[Collected data]
Content starts
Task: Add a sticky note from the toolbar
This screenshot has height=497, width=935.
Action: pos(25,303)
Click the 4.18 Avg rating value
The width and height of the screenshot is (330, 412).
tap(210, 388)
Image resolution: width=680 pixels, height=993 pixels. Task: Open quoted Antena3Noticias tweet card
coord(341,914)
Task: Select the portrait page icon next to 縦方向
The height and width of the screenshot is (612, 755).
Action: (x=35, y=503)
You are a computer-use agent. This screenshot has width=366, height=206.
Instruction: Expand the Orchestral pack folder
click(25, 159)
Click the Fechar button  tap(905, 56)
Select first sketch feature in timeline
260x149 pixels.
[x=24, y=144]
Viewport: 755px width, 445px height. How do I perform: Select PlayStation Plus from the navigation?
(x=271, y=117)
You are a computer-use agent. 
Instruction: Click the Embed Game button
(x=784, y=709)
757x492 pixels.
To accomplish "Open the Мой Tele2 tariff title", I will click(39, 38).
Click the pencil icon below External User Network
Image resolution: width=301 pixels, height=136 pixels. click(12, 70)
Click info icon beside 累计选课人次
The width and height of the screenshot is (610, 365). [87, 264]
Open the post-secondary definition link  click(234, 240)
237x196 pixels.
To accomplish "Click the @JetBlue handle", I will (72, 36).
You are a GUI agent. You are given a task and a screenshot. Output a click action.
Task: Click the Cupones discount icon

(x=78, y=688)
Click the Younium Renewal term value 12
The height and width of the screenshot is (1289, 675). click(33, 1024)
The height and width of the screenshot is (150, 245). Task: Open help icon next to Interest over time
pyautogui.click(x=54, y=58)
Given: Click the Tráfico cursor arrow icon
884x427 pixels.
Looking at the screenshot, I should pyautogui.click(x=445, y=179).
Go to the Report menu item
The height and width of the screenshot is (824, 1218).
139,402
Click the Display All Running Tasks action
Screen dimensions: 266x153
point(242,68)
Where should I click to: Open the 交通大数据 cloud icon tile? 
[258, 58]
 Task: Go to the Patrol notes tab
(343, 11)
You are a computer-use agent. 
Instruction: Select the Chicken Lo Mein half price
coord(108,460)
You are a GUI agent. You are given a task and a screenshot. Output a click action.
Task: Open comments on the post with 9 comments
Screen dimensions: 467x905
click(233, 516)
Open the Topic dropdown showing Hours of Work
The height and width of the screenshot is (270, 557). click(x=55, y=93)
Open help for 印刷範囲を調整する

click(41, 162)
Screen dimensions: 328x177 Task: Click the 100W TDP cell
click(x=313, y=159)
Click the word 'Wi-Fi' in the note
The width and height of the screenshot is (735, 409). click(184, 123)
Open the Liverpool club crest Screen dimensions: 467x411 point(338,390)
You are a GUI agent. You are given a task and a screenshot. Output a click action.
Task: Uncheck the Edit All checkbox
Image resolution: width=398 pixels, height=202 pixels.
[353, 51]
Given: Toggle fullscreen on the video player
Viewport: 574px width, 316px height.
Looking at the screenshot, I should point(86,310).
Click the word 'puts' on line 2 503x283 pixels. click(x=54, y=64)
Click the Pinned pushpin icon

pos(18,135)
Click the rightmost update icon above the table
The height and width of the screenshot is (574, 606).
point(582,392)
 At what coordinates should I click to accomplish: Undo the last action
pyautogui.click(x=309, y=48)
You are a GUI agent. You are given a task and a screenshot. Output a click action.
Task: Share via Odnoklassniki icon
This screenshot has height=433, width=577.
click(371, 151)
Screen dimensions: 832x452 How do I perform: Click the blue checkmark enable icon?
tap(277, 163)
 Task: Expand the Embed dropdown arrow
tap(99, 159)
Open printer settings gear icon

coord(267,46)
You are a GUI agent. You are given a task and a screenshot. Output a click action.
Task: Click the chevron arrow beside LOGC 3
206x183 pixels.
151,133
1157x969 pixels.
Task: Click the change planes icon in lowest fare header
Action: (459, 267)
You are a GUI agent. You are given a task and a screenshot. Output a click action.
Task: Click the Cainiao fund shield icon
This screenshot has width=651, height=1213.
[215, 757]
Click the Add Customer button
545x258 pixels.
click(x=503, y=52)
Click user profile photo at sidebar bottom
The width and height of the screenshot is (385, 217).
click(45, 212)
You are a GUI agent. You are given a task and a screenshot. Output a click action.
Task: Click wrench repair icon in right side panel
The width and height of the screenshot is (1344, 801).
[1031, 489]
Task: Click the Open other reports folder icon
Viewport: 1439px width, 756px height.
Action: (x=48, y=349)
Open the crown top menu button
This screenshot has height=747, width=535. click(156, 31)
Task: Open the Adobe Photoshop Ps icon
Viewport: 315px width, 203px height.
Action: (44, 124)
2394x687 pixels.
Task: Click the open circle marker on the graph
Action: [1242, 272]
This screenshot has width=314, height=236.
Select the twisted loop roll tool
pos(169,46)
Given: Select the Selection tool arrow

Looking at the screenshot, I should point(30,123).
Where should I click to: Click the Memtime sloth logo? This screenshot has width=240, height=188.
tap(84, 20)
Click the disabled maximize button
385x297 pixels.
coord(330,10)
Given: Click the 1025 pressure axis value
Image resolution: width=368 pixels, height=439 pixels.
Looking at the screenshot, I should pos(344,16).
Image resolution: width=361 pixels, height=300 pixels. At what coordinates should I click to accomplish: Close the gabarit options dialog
Content ends
A full, exact repeat of the entries above is required.

Task: Add a sticky note from the toolbar
This screenshot has height=497, width=935.
Action: pos(25,303)
Click the 4.18 Avg rating value
The width and height of the screenshot is (330, 412).
tap(210, 388)
Image resolution: width=680 pixels, height=993 pixels. Task: Open quoted Antena3Noticias tweet card
coord(341,914)
Task: Select the portrait page icon next to 縦方向
The height and width of the screenshot is (612, 755).
Action: (x=35, y=503)
You are a computer-use agent. This screenshot has width=366, height=206.
Instruction: Expand the Orchestral pack folder
click(25, 159)
Click the Fechar button  tap(905, 56)
Select first sketch feature in timeline
260x149 pixels.
[x=24, y=144]
Viewport: 755px width, 445px height. How do I perform: Select PlayStation Plus from the navigation?
(x=271, y=117)
You are a computer-use agent. 
Instruction: Click the Embed Game button
(x=784, y=709)
757x492 pixels.
To accomplish "Open the Мой Tele2 tariff title", I will click(39, 38).
Click the pencil icon below External User Network
Image resolution: width=301 pixels, height=136 pixels. click(12, 70)
Click info icon beside 累计选课人次
The width and height of the screenshot is (610, 365). [87, 264]
Open the post-secondary definition link  click(234, 240)
237x196 pixels.
To accomplish "Click the @JetBlue handle", I will (72, 36).
You are a GUI agent. You are given a task and a screenshot. Output a click action.
Task: Click the Cupones discount icon

(x=78, y=688)
Click the Younium Renewal term value 12
The height and width of the screenshot is (1289, 675). click(33, 1024)
The height and width of the screenshot is (150, 245). Task: Open help icon next to Interest over time
pyautogui.click(x=54, y=58)
Given: Click the Tráfico cursor arrow icon
884x427 pixels.
Looking at the screenshot, I should pyautogui.click(x=445, y=179).
Go to the Report menu item
The height and width of the screenshot is (824, 1218).
139,402
Click the Display All Running Tasks action
Screen dimensions: 266x153
point(242,68)
Where should I click to: Open the 交通大数据 cloud icon tile? 
[258, 58]
 Task: Go to the Patrol notes tab
(343, 11)
You are a computer-use agent. 
Instruction: Select the Chicken Lo Mein half price
coord(108,460)
You are a GUI agent. You are given a task and a screenshot. Output a click action.
Task: Open comments on the post with 9 comments
Screen dimensions: 467x905
click(233, 516)
Open the Topic dropdown showing Hours of Work
The height and width of the screenshot is (270, 557). click(x=55, y=93)
Open help for 印刷範囲を調整する

click(41, 162)
Screen dimensions: 328x177 Task: Click the 100W TDP cell
click(x=313, y=159)
Click the word 'Wi-Fi' in the note
The width and height of the screenshot is (735, 409). click(184, 123)
Open the Liverpool club crest Screen dimensions: 467x411 point(338,390)
You are a GUI agent. You are given a task and a screenshot. Output a click action.
Task: Uncheck the Edit All checkbox
Image resolution: width=398 pixels, height=202 pixels.
[353, 51]
Given: Toggle fullscreen on the video player
Viewport: 574px width, 316px height.
Looking at the screenshot, I should point(86,310).
Click the word 'puts' on line 2 503x283 pixels. click(x=54, y=64)
Click the Pinned pushpin icon

pos(18,135)
Click the rightmost update icon above the table
The height and width of the screenshot is (574, 606).
point(582,392)
 At what coordinates should I click to accomplish: Undo the last action
pyautogui.click(x=309, y=48)
You are a GUI agent. You are given a task and a screenshot. Output a click action.
Task: Share via Odnoklassniki icon
This screenshot has height=433, width=577.
click(371, 151)
Screen dimensions: 832x452 How do I perform: Click the blue checkmark enable icon?
tap(277, 163)
 Task: Expand the Embed dropdown arrow
tap(99, 159)
Open printer settings gear icon

coord(267,46)
You are a GUI agent. You are given a task and a screenshot. Output a click action.
Task: Click the chevron arrow beside LOGC 3
206x183 pixels.
151,133
1157x969 pixels.
Task: Click the change planes icon in lowest fare header
Action: (459, 267)
You are a GUI agent. You are given a task and a screenshot. Output a click action.
Task: Click the Cainiao fund shield icon
This screenshot has width=651, height=1213.
[215, 757]
Click the Add Customer button
545x258 pixels.
click(x=503, y=52)
Click user profile photo at sidebar bottom
The width and height of the screenshot is (385, 217).
click(45, 212)
You are a GUI agent. You are given a task and a screenshot. Output a click action.
Task: Click wrench repair icon in right side panel
The width and height of the screenshot is (1344, 801).
[1031, 489]
Task: Click the Open other reports folder icon
Viewport: 1439px width, 756px height.
Action: (x=48, y=349)
Open the crown top menu button
This screenshot has height=747, width=535. click(156, 31)
Task: Open the Adobe Photoshop Ps icon
Viewport: 315px width, 203px height.
Action: (44, 124)
2394x687 pixels.
Task: Click the open circle marker on the graph
Action: [1242, 272]
This screenshot has width=314, height=236.
Select the twisted loop roll tool
pos(169,46)
Given: Select the Selection tool arrow

Looking at the screenshot, I should point(30,123).
Where should I click to: Click the Memtime sloth logo? This screenshot has width=240, height=188.
tap(84, 20)
Click the disabled maximize button
385x297 pixels.
coord(330,10)
Given: Click the 1025 pressure axis value
Image resolution: width=368 pixels, height=439 pixels.
Looking at the screenshot, I should pos(344,16).
Image resolution: width=361 pixels, height=300 pixels. At what coordinates should I click to accomplish: Close the gabarit options dialog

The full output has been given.